Soundtrack: “Of missing persons“, Jackson Browne.

Ho passato metà pomeriggio di ieri ad ascoltare “Call it a loan” e “Of missing persons” di Jackson Browne, con lo stato d’animo con cui si rileggono pagine antiche e un po’ dimenticate, ma che subito ti accorgi aver lasciato in te, sebbene impercettibilmente, molto.
Ho assai amato Browne e non solo per ragioni generazionali. Considero tuttora “Late for the Sky” il primo della fatidica lista dei dischi che porterei su un’isola deserta.
Ma “Call it a loan” e “Of missing persons” vengono da “Hold out“, l’lp che consacrò l’artista a una sorta di accettato mainstream, al grande successo popolare. O almeno a quello che allora, giugno 1980, mi apparve tale. Ci aspettavamo tanto, arrivò solo qualcosa.
Le ragioni per le quali trovai criticabile, anche se non proprio brutto, “Hold out“, furono essenzialmente tre.
La prima è che non avevo digerito il boom planetario e nazionalpopolare di “Running on empty” e non sopportavo che le ragazzine ballassero “Stay” sulle note di un autore sensibile, lirico e di nicchia come, almeno per il pubblico italiano, era stato fino ad allora Jackson Browne.
La seconda è che “Hold out” si apriva con una canzone dal titolo (e dal suono) equivoco come “Disco apocalypse“: si aveva un bel dire che era sberleffo e parodia, ma il sound era quello aborrito della dance/disco, aborriti synth inclusi.
La terza è che, con quell’album, anche JB, o meglio la sua produzione, si erano adeguati a un ritmo metronomico e martellante della batteria (se n’ebbe riprova mesi dopo, quando anche “The River” di Springsteen tradì ritmiche a volte troppo disinvolte) che avrebbe contrassegnato in chiave commerciale il decennio a venire.
Hold out è stato insomma l’ultimo disco che ho almeno in parte apprezzato di Browne, mentre non ho mai gradito le opere successive e nemmeno il suo tardivo ritorno a una musica sociale quanto vogliamo, ma troppo infarcita di slogan e poco di poesia.
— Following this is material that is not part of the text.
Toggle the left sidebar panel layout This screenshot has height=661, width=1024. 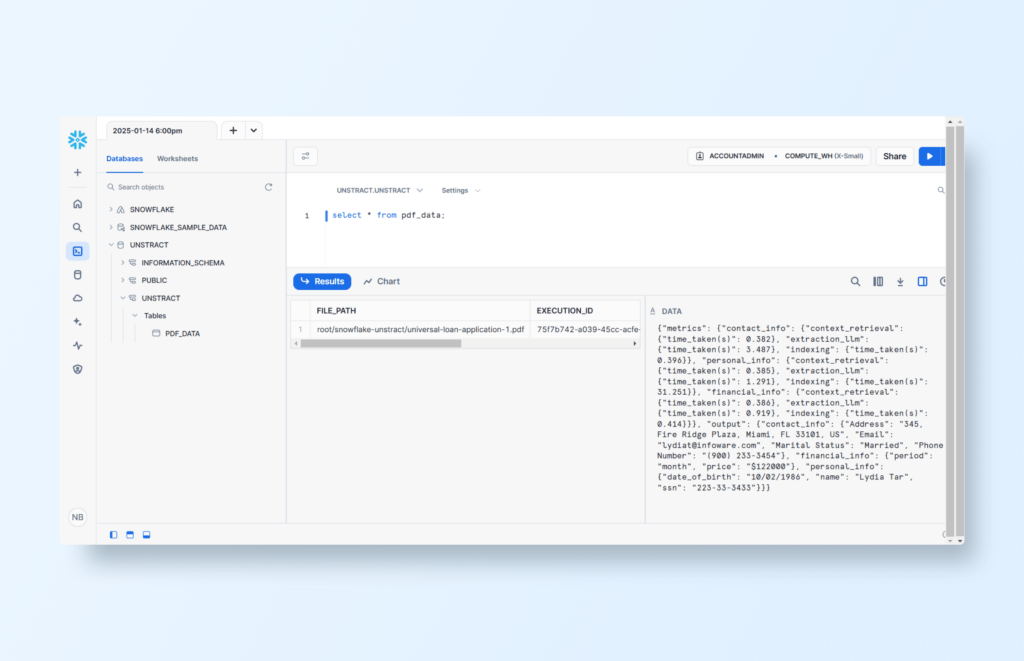point(113,535)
Riascoltare dopo tanto tempo certe canzoni, soffermandomi sui testi e su certi ricami del mai abbastanza elogiato David Lindley, mi ha fatto ripensare molto alle qualità dell’lp e a quella stagione di trapasso tra i ’70 e gli ’80. Ci ho ritrovato certe residue ma inconfondibili sonorità Asylum e una mano delicata che, tra alti e bassi, affiora dietro lo strato di coppale stesa da Greg Ladanyi.
Nella discografia di JB questo rimane un disco minore, certamente meno fulgido, ma in qualche modo anche emblematico, quasi sovramaturo, riflessivo, adulto di un artista risultato incapace al momento decisivo, come quasi tutti, di mantenere alta la tensione creativa coll’avanzare del tempo, dell’età e del conto in banca.
Ciò che gli è mancato forse, e di cui il disco è spia, è stata la capacità di evolversi da ciò che era prima in un artista diverso, diciamo pure diversamente grande, la cui carriera potesse essere poi valutata, oggi o comunque dopo, nella sua globalità. Ho invece la sensazione che, a un certo punto, Browne si sia semplicemente fermato, senza riuscire nè a crescere, nè a cambiare.
Ma “Call it a loan” e “Of missing persons” restano straordinarie canzoni.